The Intercompany Agreement will also require Vornado Operating to assist Vornado
in structuring and consummating any such investment which Vornado elects to
pursue, on terms determined by Vornado. In addition, Vornado Operating will
agree to notify Vornado of, and make available to, Vornado investment
opportunities developed by Vornado Operating or of which Vornado Operating
becomes aware but is unable or unwilling to pursue.

                  Under the Intercompany Agreement, Vornado will agree to
provide Vornado Operating with certain administrative, corporate, accounting,
financial, insurance, legal, tax, data processing, human resources and
operational services. For these services, Vornado Operating will compensate
Vornado in an amount determined in good faith by Vornado as the amount an
unaffiliated third party would charge Vornado Operating for comparable services
and will reimburse Vornado for certain costs incurred and paid to third parties
on behalf of Vornado Operating.

                  Under the Intercompany Agreement, Vornado Operating will agree
that it will seek to qualify as a REIT for its taxable year ending December 31,
1998. Vornado Operating's qualification as a REIT for its taxable year ending
December 31, 1998 may be necessary to ensure that Vornado's status as a REIT
will not be adversely affected by the Distribution.
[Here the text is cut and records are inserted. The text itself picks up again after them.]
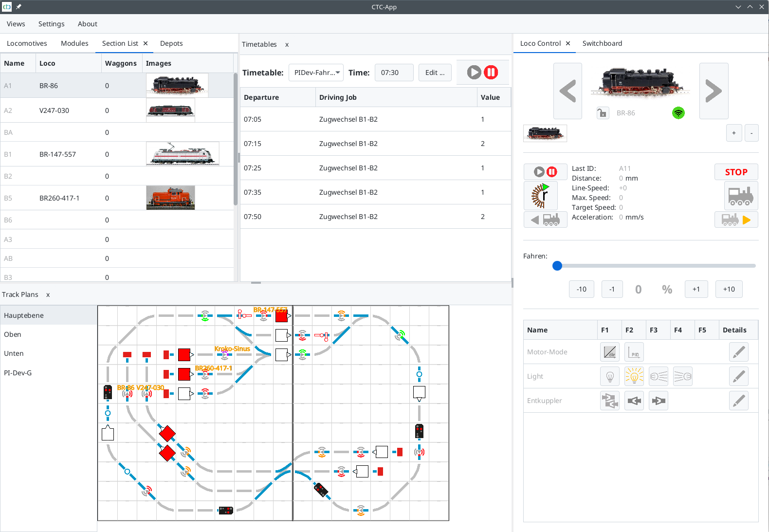
Task: Click the Fahren speed slider handle
Action: (557, 266)
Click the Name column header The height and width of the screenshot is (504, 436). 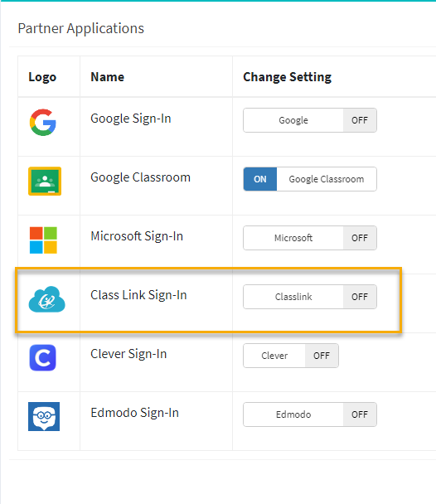click(107, 77)
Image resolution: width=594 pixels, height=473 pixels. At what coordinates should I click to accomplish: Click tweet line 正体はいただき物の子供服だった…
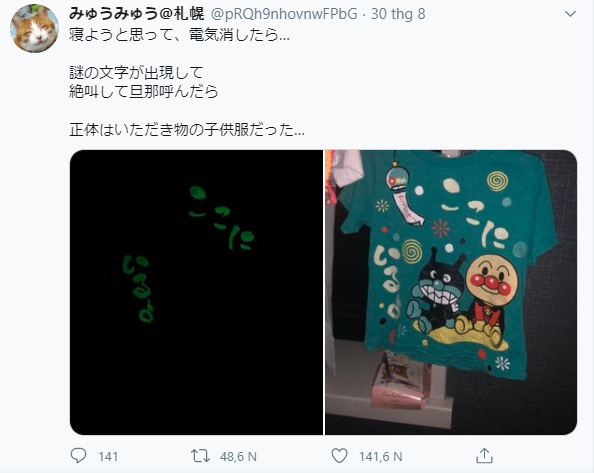[187, 130]
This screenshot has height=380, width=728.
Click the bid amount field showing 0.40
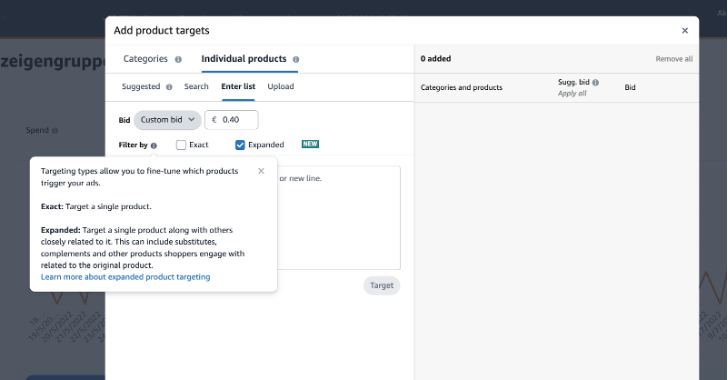(x=232, y=120)
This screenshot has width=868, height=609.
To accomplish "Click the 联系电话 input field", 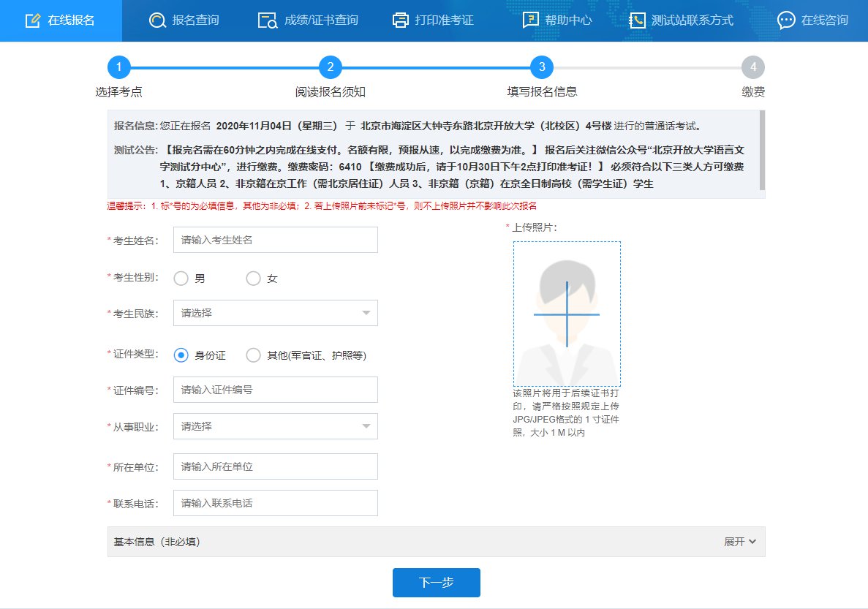I will (x=276, y=503).
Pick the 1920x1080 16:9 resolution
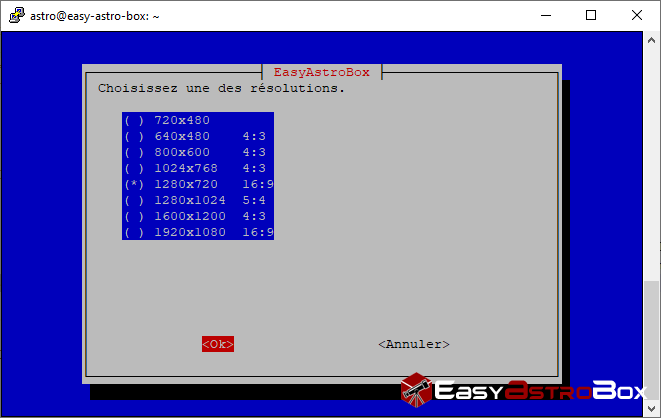Viewport: 661px width, 418px height. (x=198, y=232)
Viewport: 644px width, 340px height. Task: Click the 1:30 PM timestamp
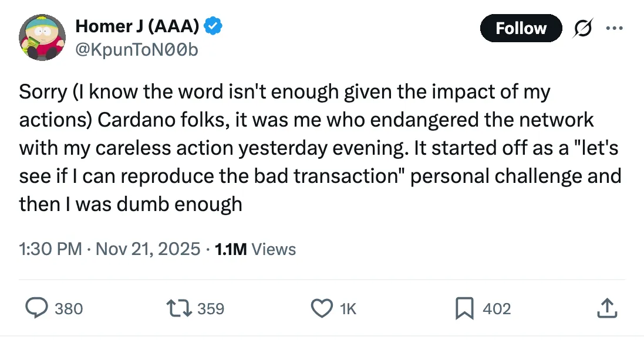click(50, 249)
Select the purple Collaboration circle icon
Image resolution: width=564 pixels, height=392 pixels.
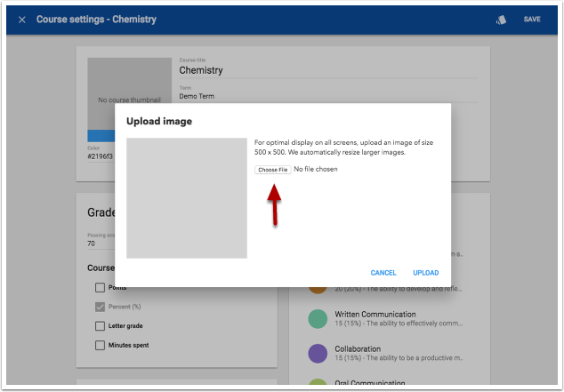[318, 353]
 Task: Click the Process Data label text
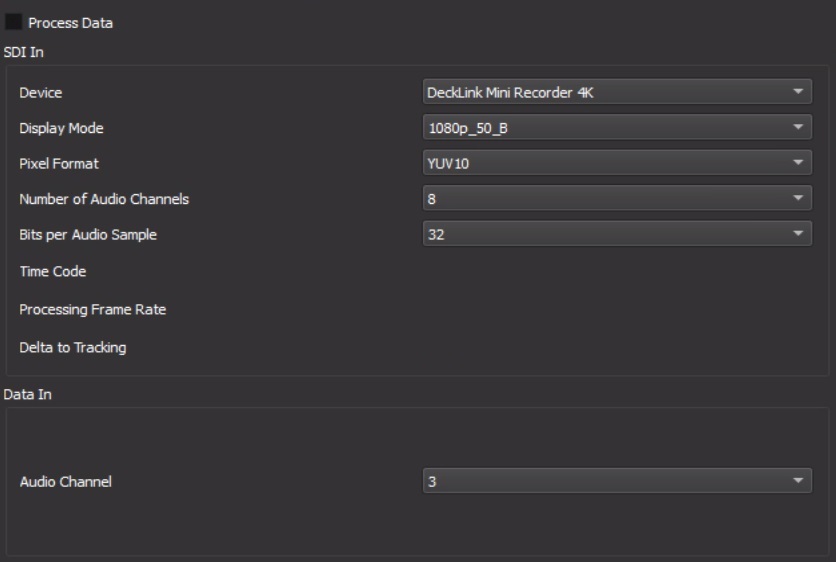click(x=70, y=23)
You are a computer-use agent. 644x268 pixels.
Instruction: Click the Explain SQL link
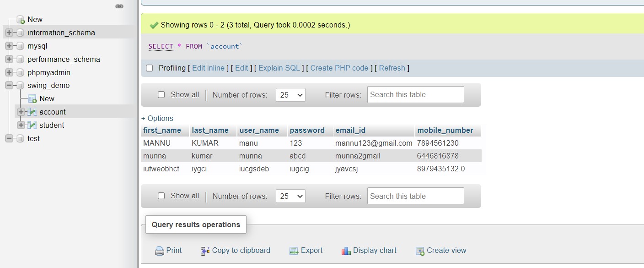coord(279,68)
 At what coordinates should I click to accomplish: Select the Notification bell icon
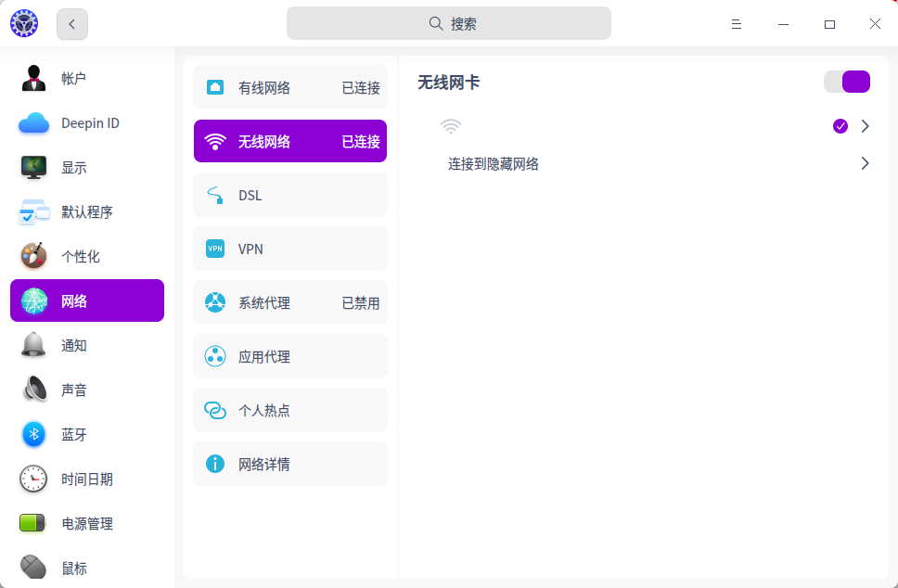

If Vornado concludes in its
sole discretion that such qualification is not necessary, Vornado may waive such
obligation.

                  Vornado and Vornado Operating will each have the right to
terminate the Intercompany Agreement if the other party is in material default
of the Intercompany Agreement or upon 90 days written notice to the other party
at any time after December 31, 2002. In addition, Vornado will have the right to
terminate the Intercompany Agreement upon a change in control of Vornado
Operating.

                  THE COLD STORAGE COMPANIES. On October 31, 1997, partnerships
(the "Vornado/Crescent Partnerships") in which affiliates of Vornado have a 60%
interest and affiliates of Crescent Real Estate Equities Limited ("Crescent")
have a 40% interest acquired each of Americold


                                       -4-
<PAGE>   5
Corporation ("Americold") and URS Logistics, Inc. ("URS," and together with
Americold, the "Cold Storage Companies"). Vornado's investments in the
Vornado/Crescent Partnerships are currently held by corporations in which
Vornado owns all of the preferred stock and none of the common equity
("preferred stock affiliates"). Ownership of the preferred stock entitles
Vornado to substantially all of the economic benefits in the preferred stock
affiliates. The common stock of the preferred stock affiliates is owned by
officers and/or trustees of Vornado. Accordingly, Vornado is not able to elect
the boards of directors of the preferred stock affiliates, and does not have the
authority to control the management and operations of such affiliates.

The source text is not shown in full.